WHAT YOU ARE ASKED TO DO: Please give back every entry in full, word for word, but none of the pictures.

[Dataset entries]
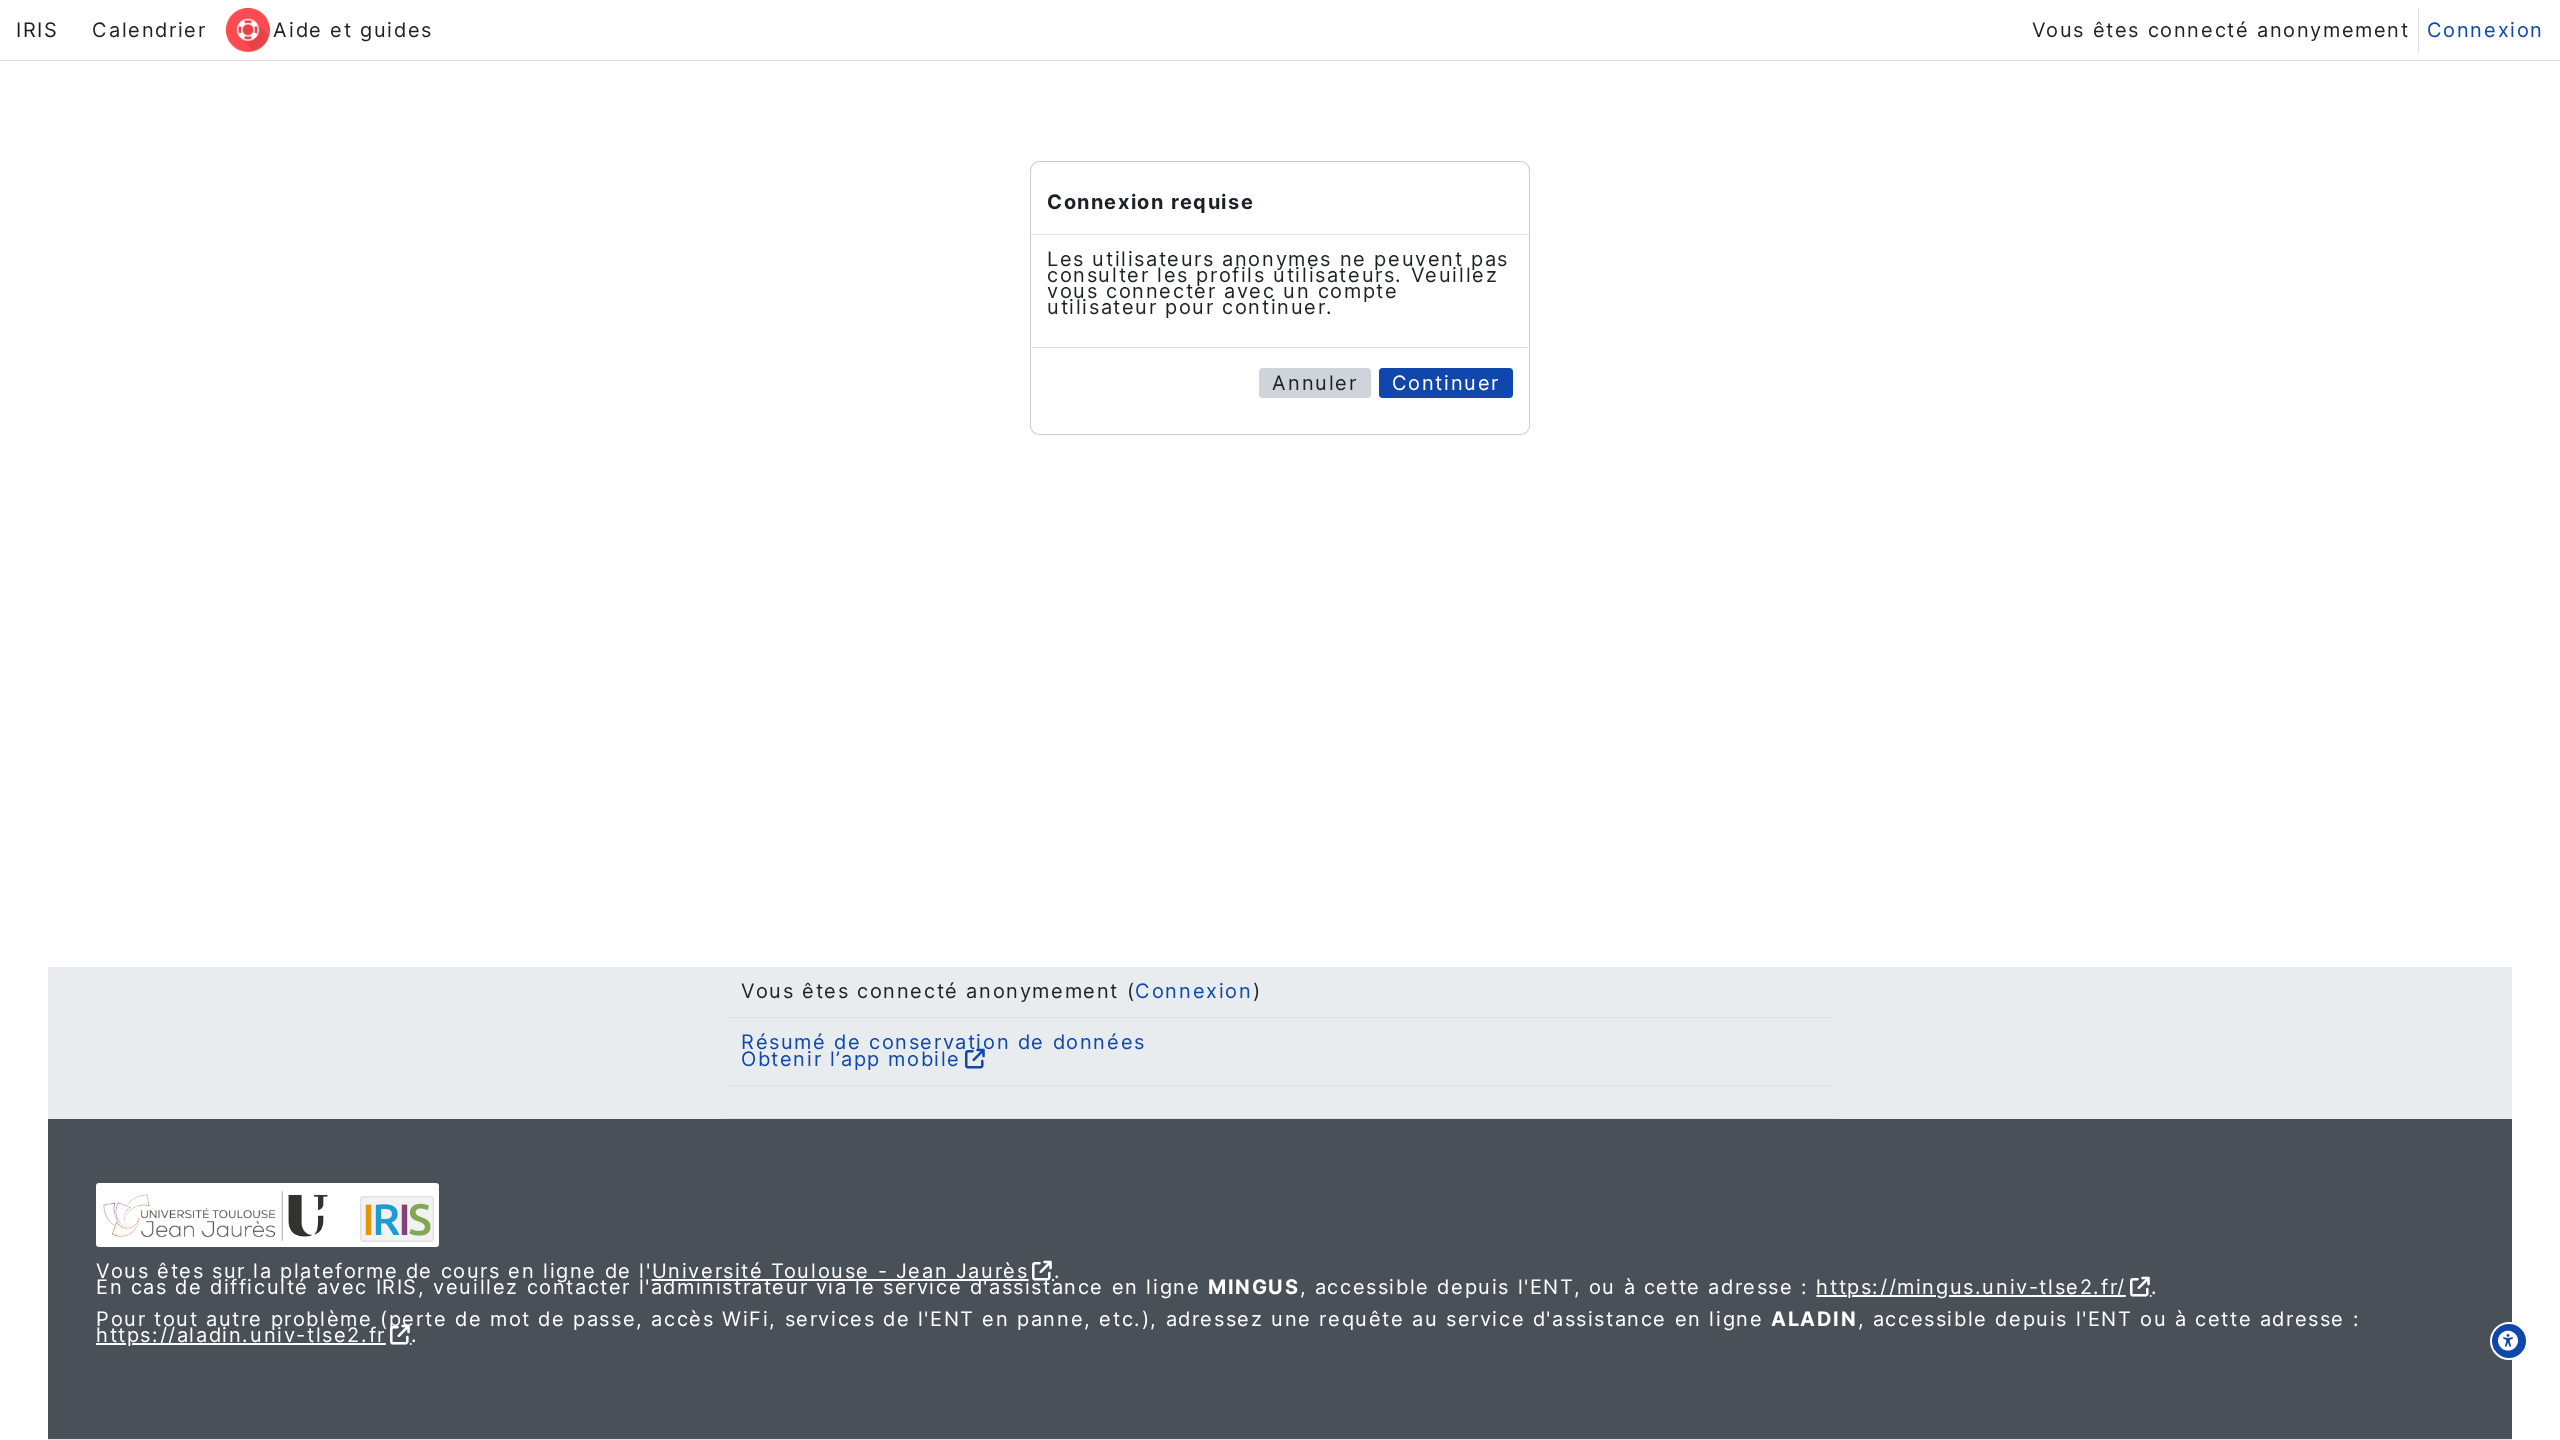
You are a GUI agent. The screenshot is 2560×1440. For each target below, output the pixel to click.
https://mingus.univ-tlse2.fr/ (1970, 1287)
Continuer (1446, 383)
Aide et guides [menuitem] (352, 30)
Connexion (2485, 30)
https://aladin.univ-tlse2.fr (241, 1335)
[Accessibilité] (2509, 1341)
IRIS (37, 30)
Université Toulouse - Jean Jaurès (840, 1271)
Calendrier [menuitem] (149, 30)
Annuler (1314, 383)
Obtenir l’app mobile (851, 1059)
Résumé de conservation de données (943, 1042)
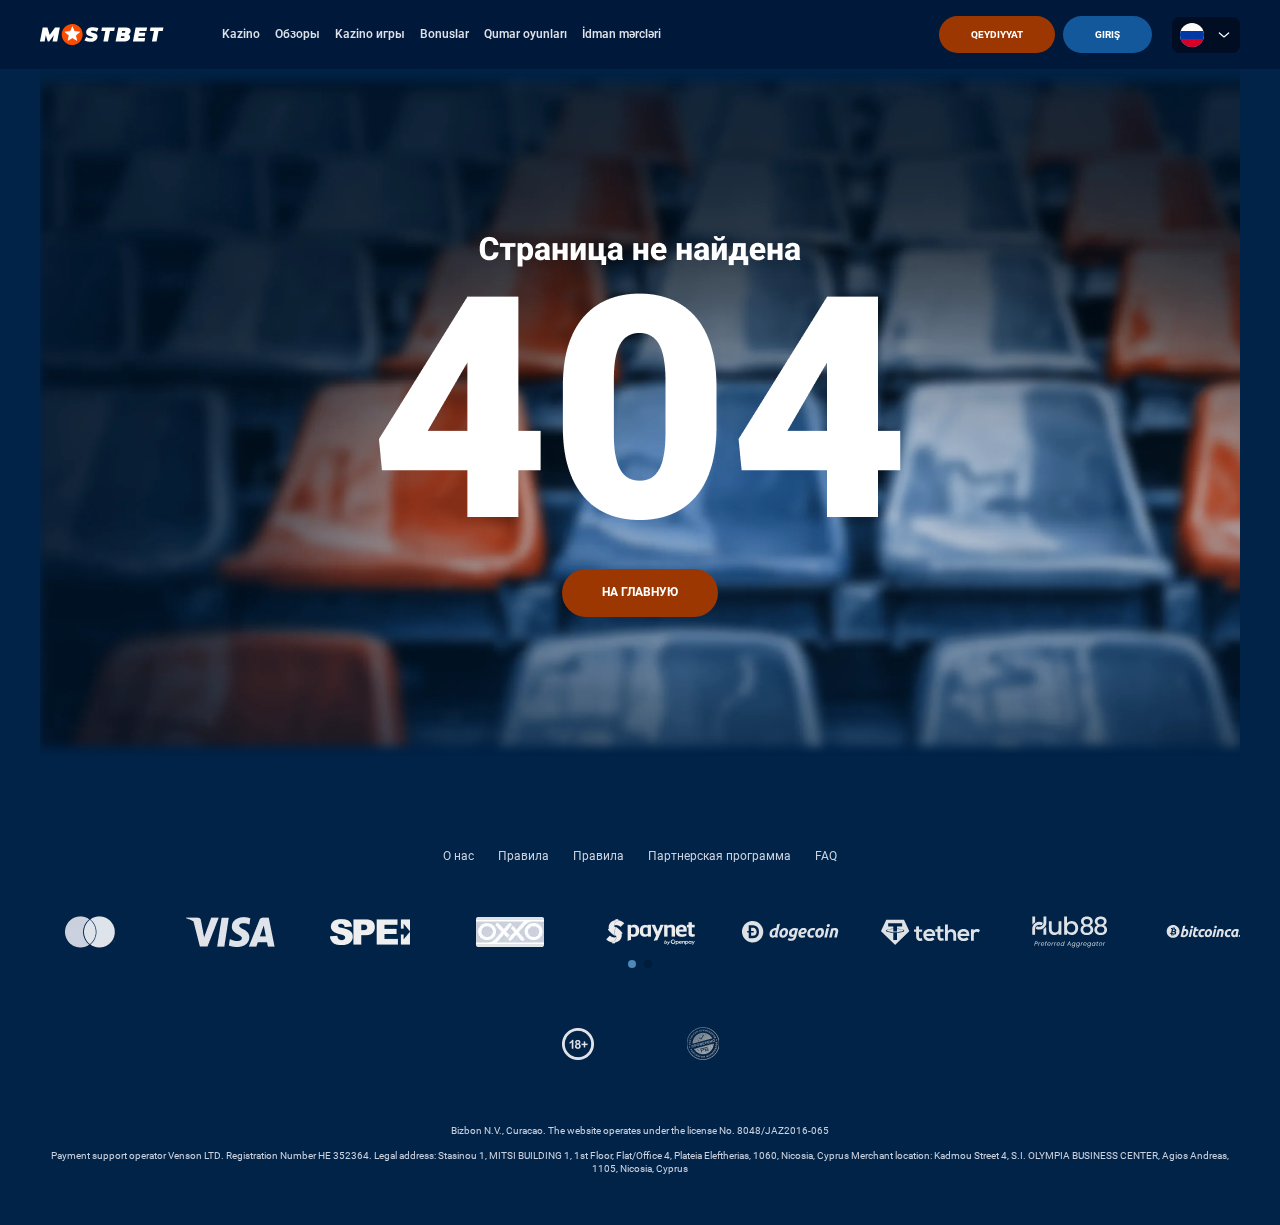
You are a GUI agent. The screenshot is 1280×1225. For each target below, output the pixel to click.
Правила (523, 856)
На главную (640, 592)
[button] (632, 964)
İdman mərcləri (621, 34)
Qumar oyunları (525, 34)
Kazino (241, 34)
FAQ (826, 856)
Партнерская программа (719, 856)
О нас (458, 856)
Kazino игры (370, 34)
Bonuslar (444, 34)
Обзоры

RESULT FOR THIS EXERCISE:
You are a GUI agent. The screenshot is 2560×1440. For each target below, output the pixel to click.
https://mingus.univ-tlse2.fr/ (1970, 1287)
Continuer (1446, 383)
Aide et guides [menuitem] (352, 30)
Connexion (2485, 30)
https://aladin.univ-tlse2.fr (241, 1335)
[Accessibilité] (2509, 1341)
IRIS (37, 30)
Université Toulouse - Jean Jaurès (840, 1271)
Calendrier [menuitem] (149, 30)
Annuler (1314, 383)
Obtenir l’app mobile (851, 1059)
Résumé de conservation de données (943, 1042)
You are a GUI agent. The screenshot is 1280×1225. For each target below, output the pixel to click.
Правила (523, 856)
На главную (640, 592)
[button] (632, 964)
İdman mərcləri (621, 34)
Qumar oyunları (525, 34)
Kazino (241, 34)
FAQ (826, 856)
Партнерская программа (719, 856)
О нас (458, 856)
Kazino игры (370, 34)
Bonuslar (444, 34)
Обзоры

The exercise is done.